Opportunity landed in the Meridiani Planum region of Mars on Jan. 24, 2004, seven months after its launch from Cape Canaveral Air Force Station in Florida. Its twin rover, Spirit, landed 20 days earlier in the 103-mile-wide (166-kilometer-wide) Gusev Crater on the other side of Mars. Spirit logged almost 5 miles (8 kilometers) before its mission wrapped up in May 2011.

The Mars rover’s team made its last attempt to contact Opportunity on Tuesday night, and it went unanswered. The Opportunity rover stopped communicating with Earth when a severe Mars-wide dust storm blanketed its location in June 2018. After more than a thousand commands to restore contact, engineers in the Space Flight Operations Facility at NASA’s Jet Propulsion Laboratory (JPL) made their last attempt to revive Opportunity Tuesday, to no avail.

NASA Administrator Jim Bridenstine said, “It is because of trailblazing missions such as Opportunity that there will come a day when our brave astronauts walk on the surface of Mars. And when that day arrives, some portion of that first footprint will be owned by the men and women of Opportunity, and a little rover that defied the odds and did so much in the name of exploration.”

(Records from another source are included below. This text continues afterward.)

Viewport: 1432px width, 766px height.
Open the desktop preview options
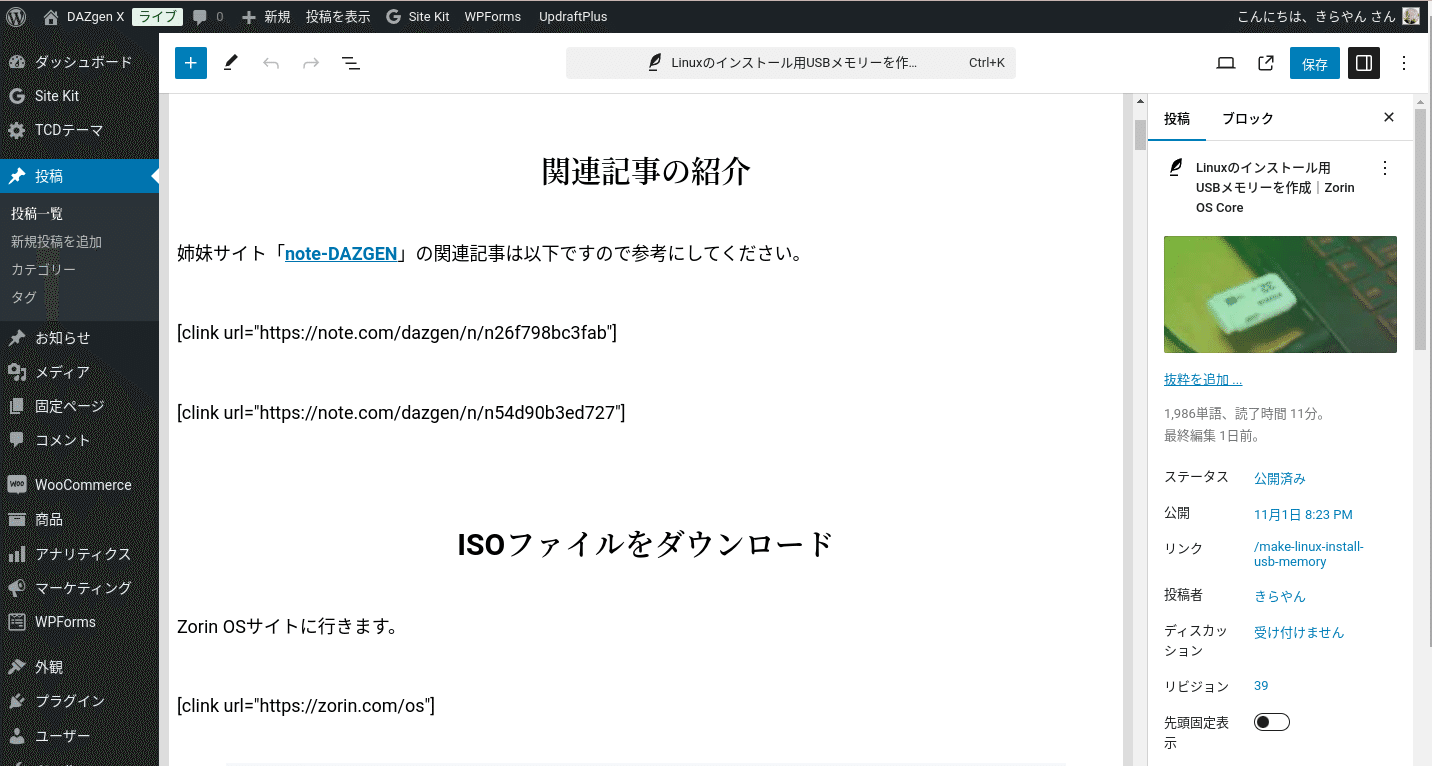pyautogui.click(x=1225, y=62)
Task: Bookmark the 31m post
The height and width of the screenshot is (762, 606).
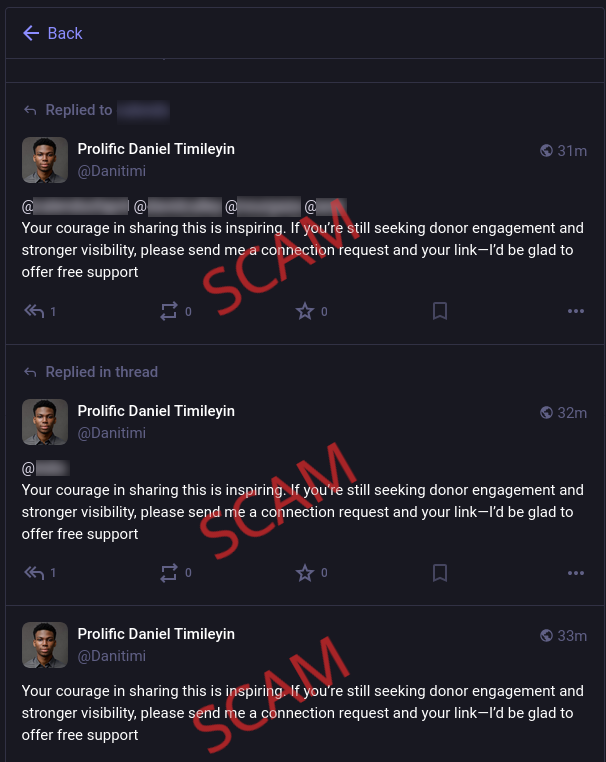Action: (x=440, y=311)
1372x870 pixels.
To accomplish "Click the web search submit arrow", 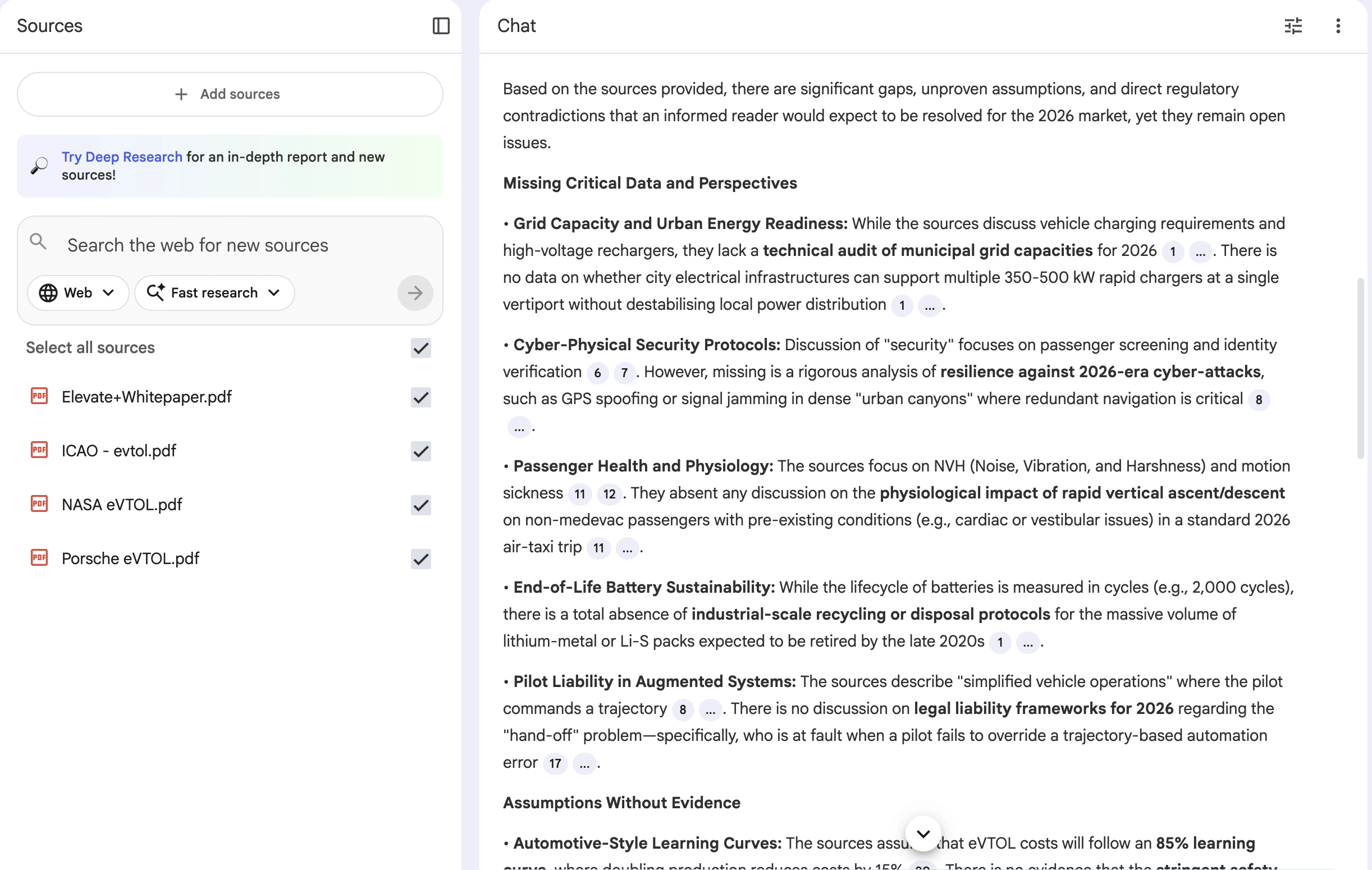I will coord(415,293).
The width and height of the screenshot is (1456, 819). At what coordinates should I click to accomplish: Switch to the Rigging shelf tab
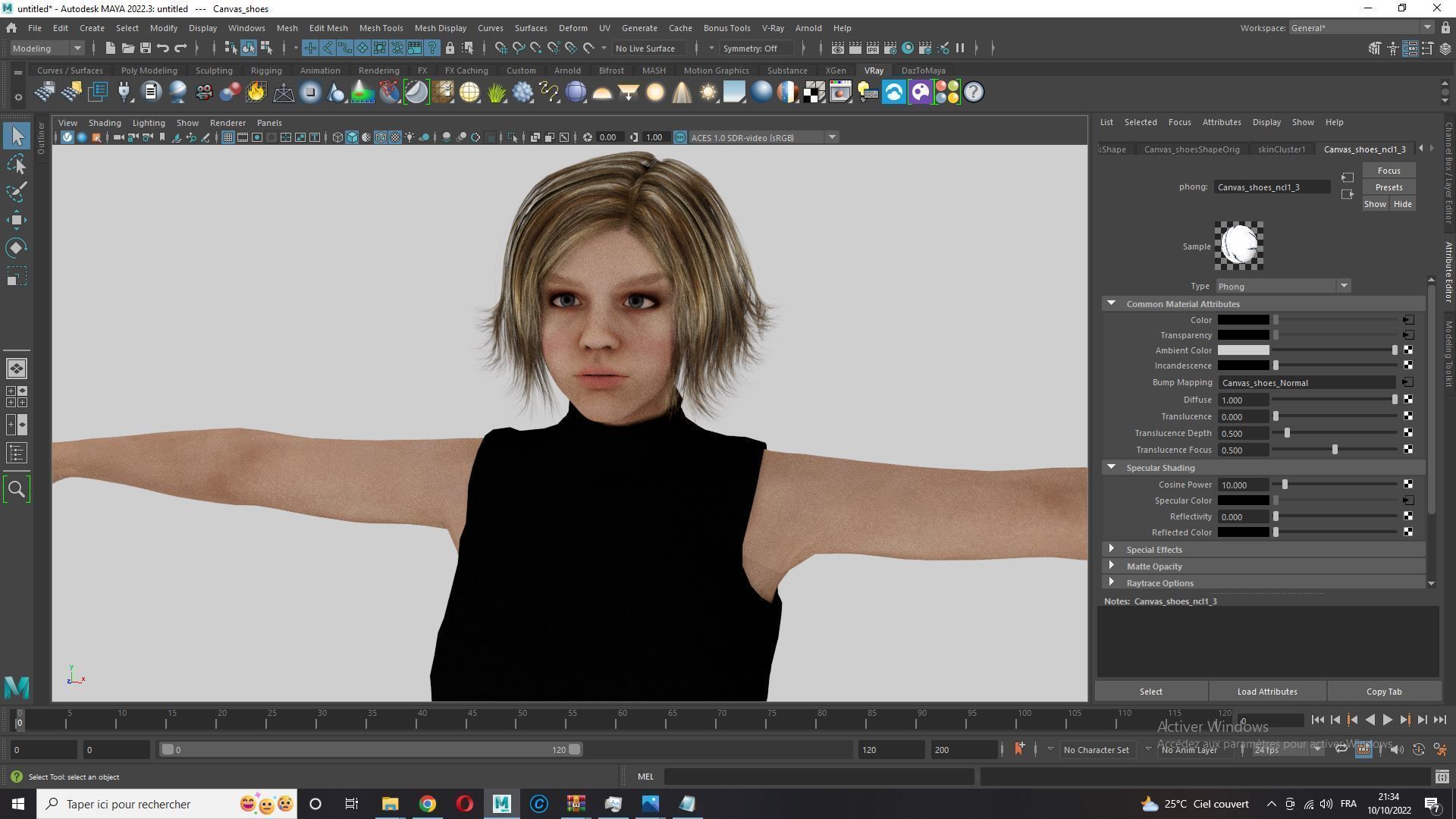(265, 71)
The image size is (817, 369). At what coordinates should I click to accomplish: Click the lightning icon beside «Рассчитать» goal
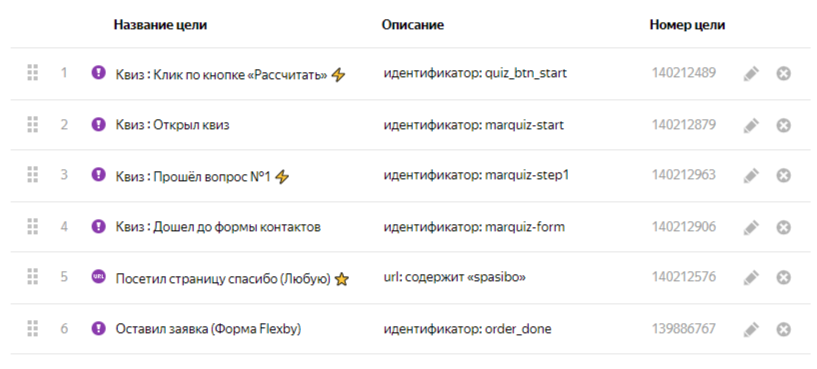[x=338, y=75]
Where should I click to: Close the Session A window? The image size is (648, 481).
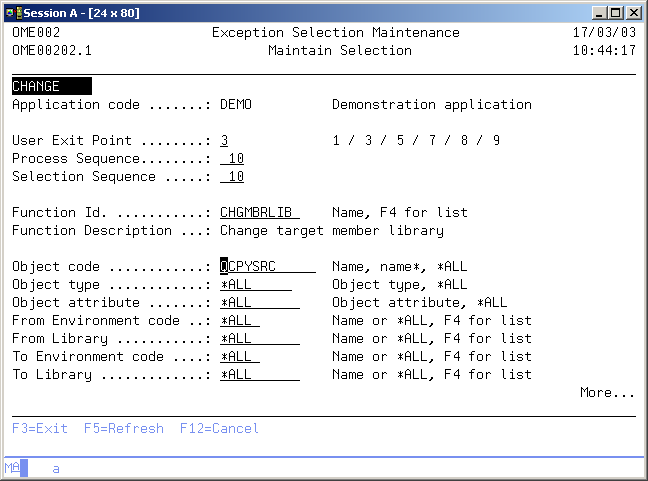pos(633,12)
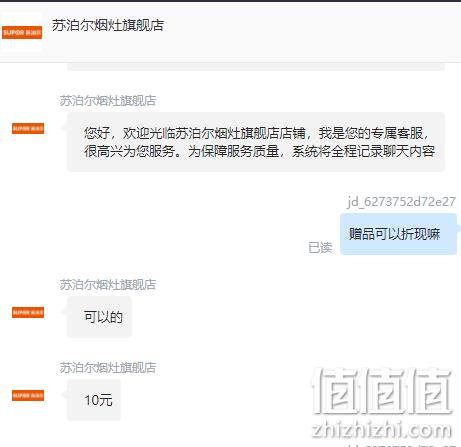Select the blue 赠品可以折现嘛 message bubble
Viewport: 461px width, 447px height.
point(398,234)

Thomas Zurbuchen, associate administrator for NASA’s Science Mission Directorate said, “For more than a decade, Opportunity has been an icon in the field of planetary exploration, teaching us about Mars’ ancient past as a wet, potentially habitable planet and revealing uncharted Martian landscapes. Whatever loss we feel now must be tempered with the knowledge that the legacy of Opportunity continues, both on the surface of Mars with the Curiosity rover and InSight lander and in the clean rooms of [NASA’s Jet Propulsion Laboratory], where the upcoming Mars 2020 rover is taking shape.”

John Callas, manager of the Mars Exploration Rover (MER) project at JPL said, “The final transmission, sent via the 70-meter Mars Station antenna at NASA’s Goldstone Deep Space Complex in California, ended a multifaceted, eight-month recovery strategy in an attempt to compel the rover to communicate.”

“We have made every reasonable engineering effort to try to recover Opportunity and have determined that the likelihood of receiving a signal is far too low to continue recovery efforts.”

More Opportunity Achievements

  • Set a one-day Mars driving record on March 20, 2005, when it traveled 721 feet (220 meters).
  • Returned more than 217,000 images, including 15 360-degree color panoramas.
  • Exposed the surfaces of 52 rocks to reveal fresh mineral surfaces for analysis and cleared 72 additional targets with a brush to prepare them for inspection with spectrometers and a microscopic imager.
  • Found hematite, a mineral that forms in water, at its landing site.
  • Discovered strong indications at Endeavour Crater of the action of ancient water similar to the drinkable water of a pond or lake on Earth.